El grado supremo la tiene la Constitución cuya derogación o reforma se debe sujetar al procedimiento que fije el título décimo de la misma ley fundamental. Las disposiciones legales que son contrarias a la Constitución pueden ser recurridas por inconstitucionalidad ante el Tribunal Constitucional. En orden jerárquico siguen a la Constitución las leyes orgánicas y a éstas las demás disposiciones legales, es decir: leyes ordinarias, decretos legislativos o decretos leyes, disposiciones administrativas están subordinadas a las legislativas como reconoce de manera expresa la Ley de Administración del Estado.

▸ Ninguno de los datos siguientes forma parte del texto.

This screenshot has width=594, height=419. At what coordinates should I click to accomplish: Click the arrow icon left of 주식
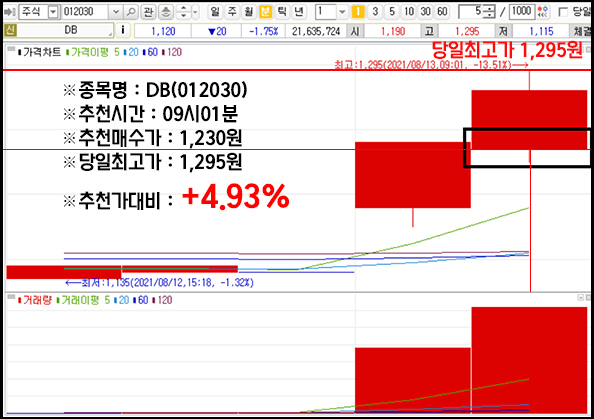9,12
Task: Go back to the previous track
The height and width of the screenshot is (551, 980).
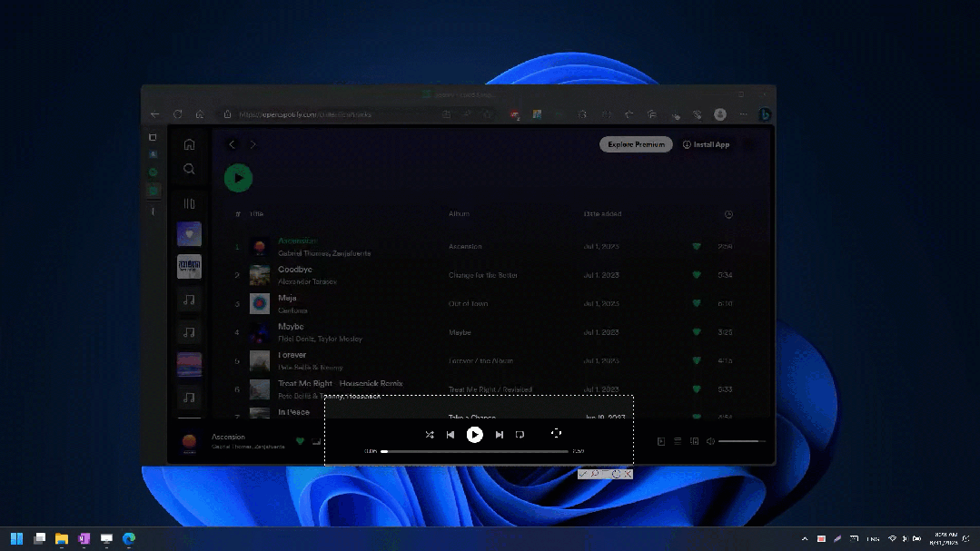Action: coord(450,435)
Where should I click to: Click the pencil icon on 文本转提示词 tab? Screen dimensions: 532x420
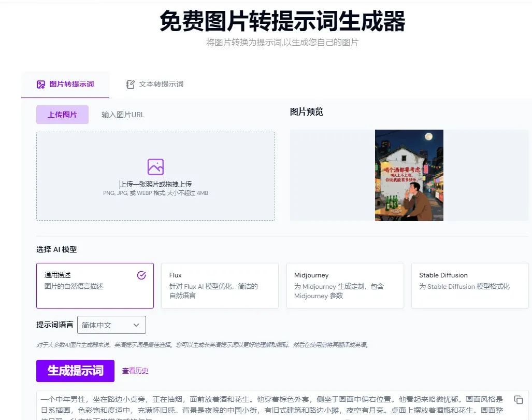(x=130, y=83)
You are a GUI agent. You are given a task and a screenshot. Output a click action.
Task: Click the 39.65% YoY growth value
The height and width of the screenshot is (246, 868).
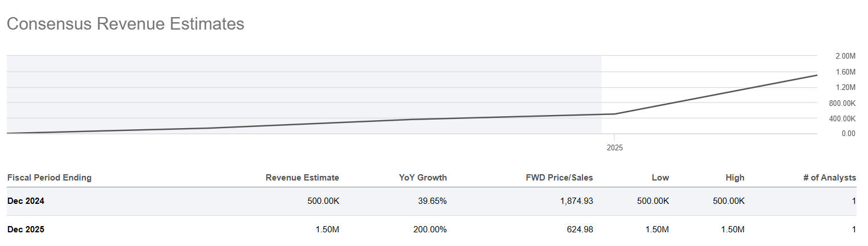432,201
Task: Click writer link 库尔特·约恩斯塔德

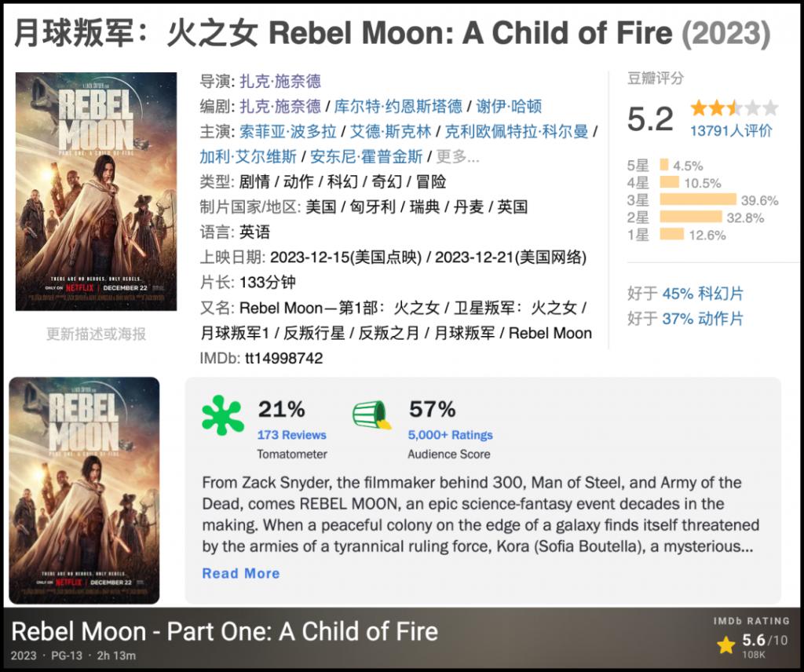Action: tap(398, 106)
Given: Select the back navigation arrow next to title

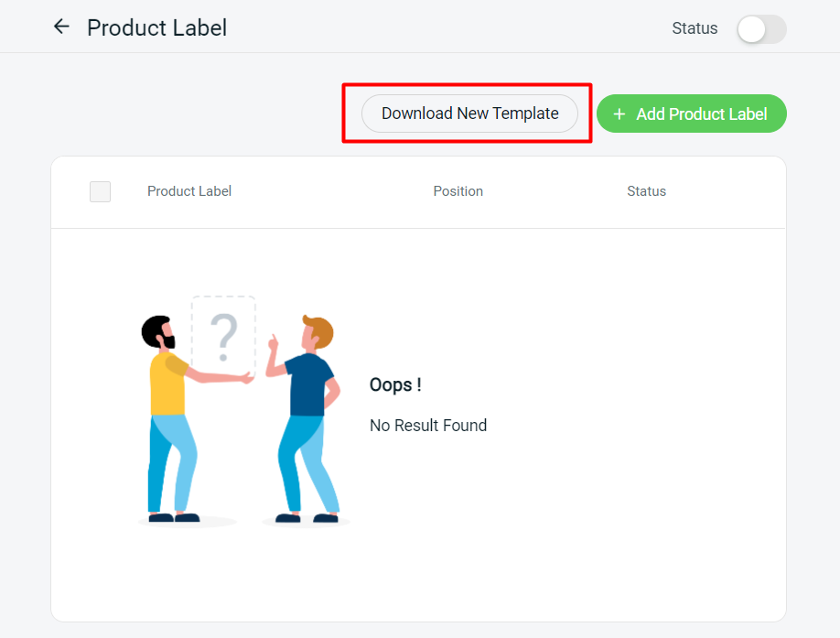Looking at the screenshot, I should pos(60,27).
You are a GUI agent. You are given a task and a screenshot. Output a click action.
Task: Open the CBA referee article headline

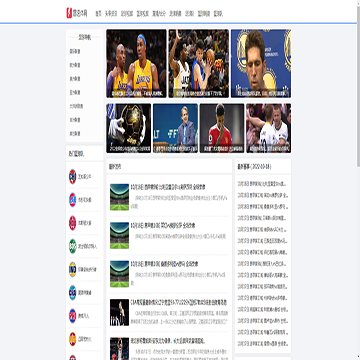(179, 303)
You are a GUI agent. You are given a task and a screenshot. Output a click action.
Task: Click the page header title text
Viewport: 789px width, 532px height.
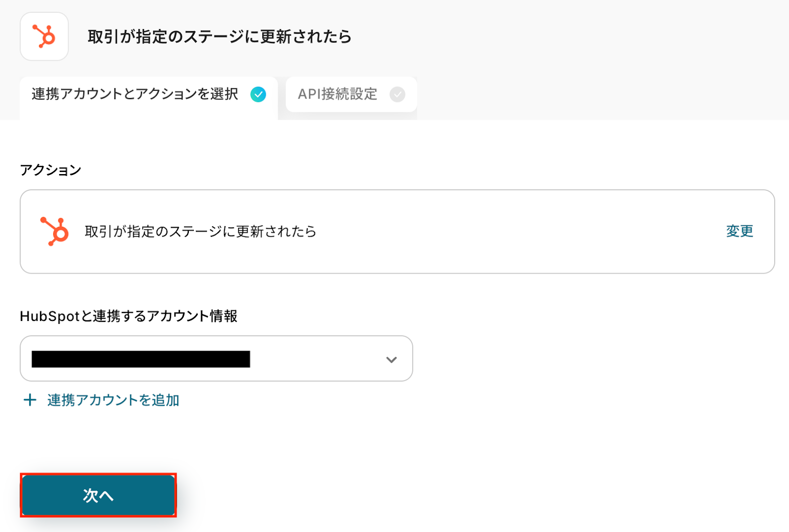pos(219,36)
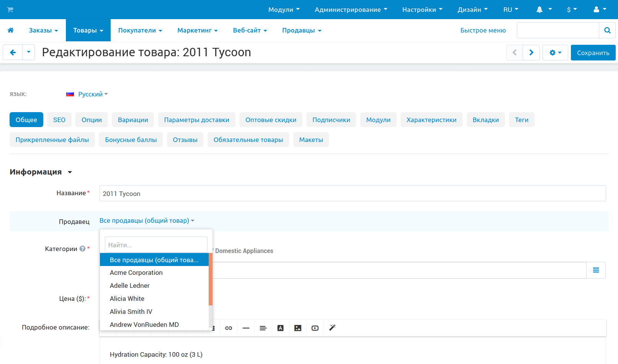This screenshot has height=364, width=618.
Task: Click the home icon in navigation bar
Action: (11, 30)
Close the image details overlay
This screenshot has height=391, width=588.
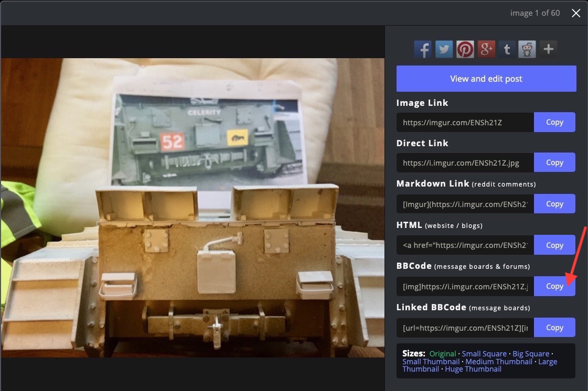tap(576, 13)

En relación la derogación de una ley, se dispone que las leyes sólo se derogan por otras posteriores. La derogación tendrá el alcance que expresamente se disponga y se extenderá siempre a todo aquello que en la nueva ley sobre la misma materia, sea incompatible con la anterior. Por la simple derogación de una ley no recobra vigencia la que ésta hubiese derogado. Derogar significa privar de eficacia a una norma válida por medio de otra norma posterior, la norma que sea exclusivamente derogativa sólo tiene eficacia en relación con la norma que revoca y en ese sentido es una norma accesoria. La afirmación de que las leyes sólo se deroguen por otras posteriores es una consecuencia de la primacia de la ley y representa su vigencia frente a otros actos contrarios a su vigor que pudiesen proceder de poderes distintos del legislativo. Finalmente la costumbre como fuente del Derecho, con valor de norma jurídica, es la forma espontánea y popular de la creación del Derecho, o la norma establecida por la comunidad por medio del uso. Los elementos o requisitos esenciales de la costumbre son: el elemento externo de su uso, el elemento interno de la opinión o de la convicción y su carácter racional; la necesidad de que sea probada no es un requisito intrínseco de ella sino de la necesidad de que se demuestre su existencia, por ello para hablar de la costumbre:

a. El uso social, continuado y uniforme,

b. El uso ha de ser observado con el convencimiento de que se trata de una norma obligatoria,

c. La costumbre debe de ser racional.